To investigate the surface stability, we calculated the electronic density of states (DOS) for bare anatase (211) surface after relaxation. The result is shown in Figure 3 in comparison with the bulk TiO₂. There is a big gap, as large as in bulk, in the DOS of relaxed bare anatase (211) surface, which indicates the chemical stability of the (211) surface.

Figure 3.
Electronic density of states for the bulk TiO₂ and bare anatase (211) surface after relaxation. The Fermi level is set at 0 eV.

2.2. Surface energetics

The surface energies for (101), (001), and (211) are estimated using the expression, E =(E_tot–nE_bulk)/A, where E_tot is the total energy of the slab and E_bulk is the energy of TiO₂ unit in the bulk, n is the number of TiO₂ units in the slab, A is the total surface area of the slab, including both sides of the slab.
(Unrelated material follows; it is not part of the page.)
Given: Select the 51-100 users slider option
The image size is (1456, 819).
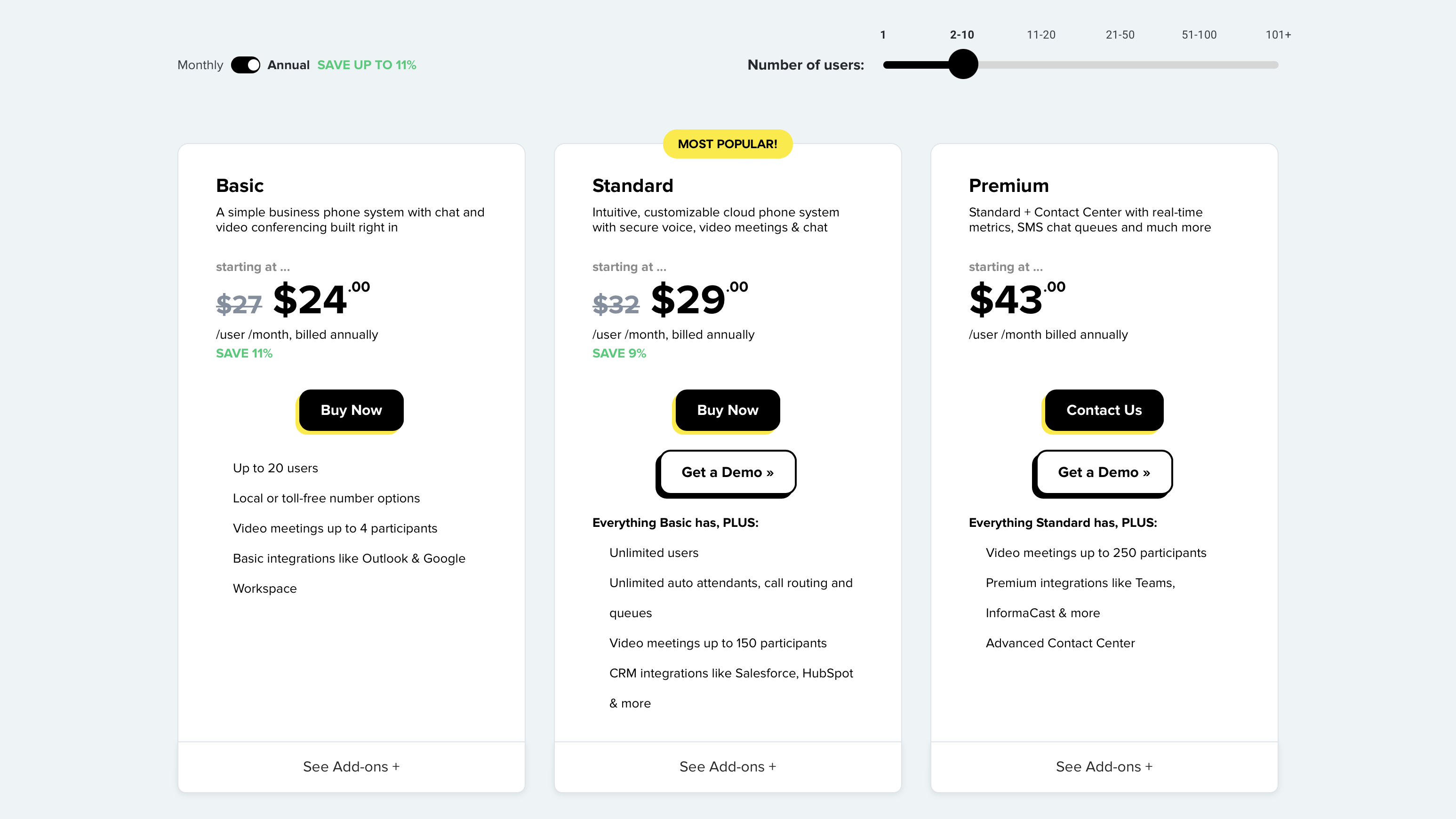Looking at the screenshot, I should click(x=1200, y=35).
The calculated surface energies are listed in Table 1. The surface energy of the (001) surface is estimated to be 1.08 J/m², which is nearly twice that of the most stable anatase (101) surface (0.52 J/m²), in agreement with previous theoretical studies [14]. Similarly, the (211) surface has a high surface energy of 0.97 J/m², close to that of the (001) surface.

The value of the surface energy is known to be strongly correlated to the presence of under-coordinated Ti atoms on the surface [14]. The (001) surface energy is large because of the high surface density of Ti₅ (see Table 1). However, the surface energy of anatase (211) is large even though the total density of under-coordinated Ti₄ and Ti₅ atoms is smaller than that on the (001) surface [even smaller than on (101)]. This result already suggests that Ti₄ atoms, with two unsaturated bonds, have a higher reactivity than Ti₅ atoms with one unsaturated bond. A similar behavior was found also for the anatase (110) and (103)_s surfaces [14].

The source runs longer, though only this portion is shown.